The rugby season is over and the foot-shooting season is upon us again. On the field the game in South Africa is stronger than it has ever been. Proof came in Bloemfontein on Saturday when the Free State Cheetahs took two tries on the chin from the Lions, then scored two of their own to win the Currie Cup final 20-18.

It is off the field that we continue to trail the rest of the world. The president of the South African Rugby Union (Saru), Oregan Hoskins, is a decent man, but the rest of the president’s council seem to have no shame. Every meeting is followed by leaks to favoured publications, many of them so contradictory that it seems impossible the leakers ever sat in the same room together.

Less than a year ago South Africa lost a Test match against England at Twickenham. The following day Rapport carried a front-page story saying that Jake White had been dismissed already and that the new Springbok coach was the Bulls’s Heyneke Meyer.

Eleven months on, in the week leading up to the World Cup final, the Afrikaans press stated that the same Meyer had again been installed as Bok coach. This despite the fact that Saru had advertised White’s position with a closing date for applications set 24 hours before the World Cup final. Meyer, we were told, had been de facto in charge for two months and had been in meaningful discussions with the players to find out which would still be available to him in 2008.

This Monday Saru sent out a press release saying: ”Jake White did not apply for the position and he was therefore not considered. SA Rugby recently met with White to discuss the matter and can confirm that White advised SA Rugby that he does not want to make a decision on his coaching future at this point in time. The panel has therefore compiled a shortlist of four candidates and their names will not be released until they have been informed.”

The four candidates have subsequently been disclosed as Allister Coetzee, Pieter de Villiers, Chester Williams and Meyer. Unfortunately for Saru, the devil is in the detail. It would all have been so much easier had White failed in his mission to bring back the Webb Ellis Trophy. But he didn’t and it isn’t.
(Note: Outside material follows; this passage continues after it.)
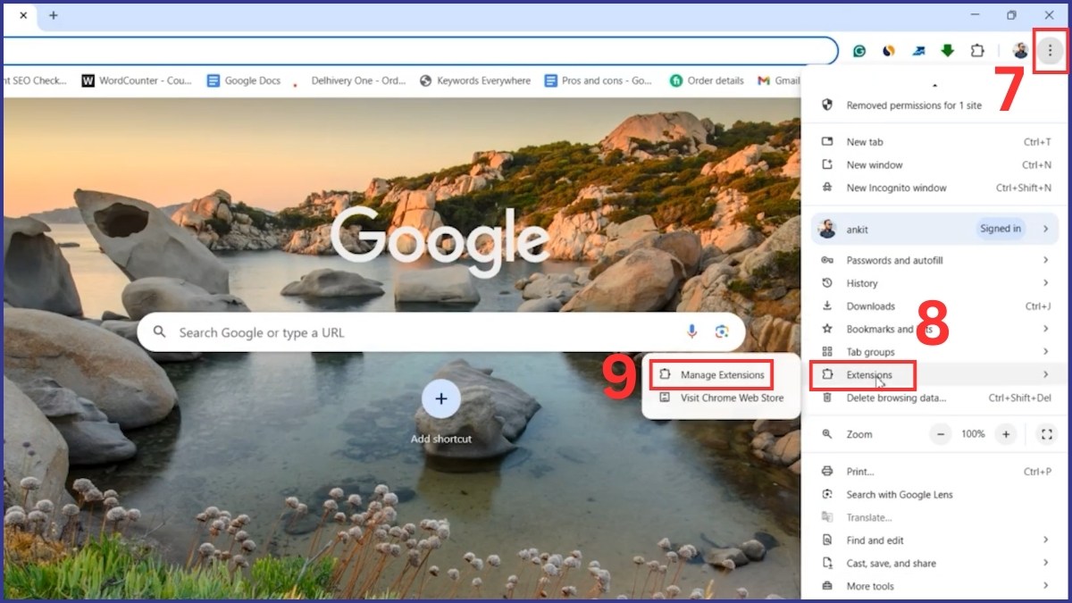Open the Grammarly extension icon
The height and width of the screenshot is (603, 1072).
tap(858, 51)
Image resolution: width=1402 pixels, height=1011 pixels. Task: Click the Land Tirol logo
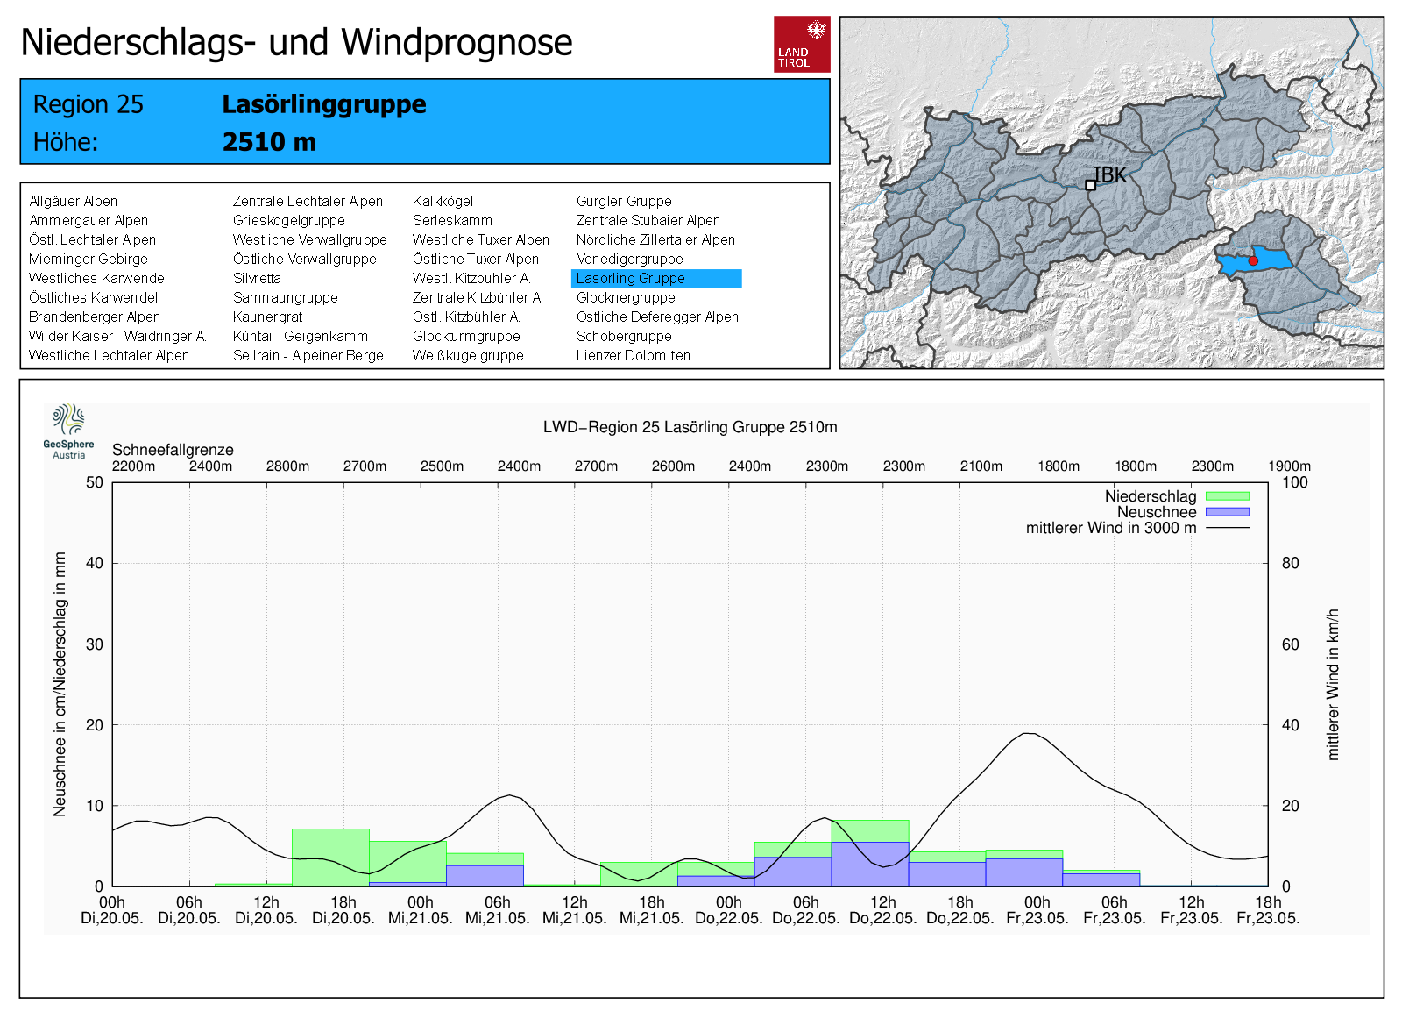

As usual Saru now has to justify the unjustifiable and, as usual, no one is about to accept the responsibility of pulling down the edifice in the name of transformation.

Even Hoskins came out fighting when White announced on Wednesday that he would quit as coach after the two-Test tour to Britain later this month. Hoskins said: ”Jake was seen as someone who was never prepared to give the whole story and relied on public sentiment after the World Cup to support his cause as a martyr. The unfortunate thing is that Jake is now portrayed as the victim and the council as a bunch of idiots who just did not like him after we won the World Cup.

But that’s just not fair and it’s not the whole story as there are a lot of people in SA Rugby who stood by Jake and supported him during some of his darkest moments in the job.”

It is true that White was adept at manipulating public sentiment via the media. It is also true that he had a barely disguised contempt for his employers, but experience taught him to ignore them and get on with the job of coaching the Springboks.

Ironically, the governing body actually had the chance to nip all this in the bud four years ago and there is a disturbing amount of déjà vu about how they cocked it up. They announced a shortlist of four names to fill the vacancy left by Rudolf Straeuli. The names were Chester Williams, Heyneke Meyer, Dumisani Mhani and Andre Markgraaff. Markgraaff withdrew early on and, due to a procedural error, White’s name was added. The rest is history.

What might have happened if, instead of White, Mhani had been given the job? It’s worth pondering because, four years down the line, nothing has changed. There are still not enough black players on the field and way too few in coaching positions at provincial level. Mhani, then the coach of the Border Bulldogs, would have received the job in the perfect position. With Springbok rugby at its lowest ebb the pressure to produce results was off.

Nothing has changed, except that South African rugby is no longer in the gutter, but looking down from the stars. There’s no pressure to perform this time because the Springboks are world champions. Like England, they can cock it up for the next four years and, as long as they are competitive in 2011, no one will mind.

So how come Saru has compiled a shortlist that doesn’t contain a black African name? Or is the reason they would not confirm the names on the list because they were desperately looking for a Mhani for 2007? It might make a perfect slogan for the slow pace of transformation in rugby: Mhani are called, but few are chosen.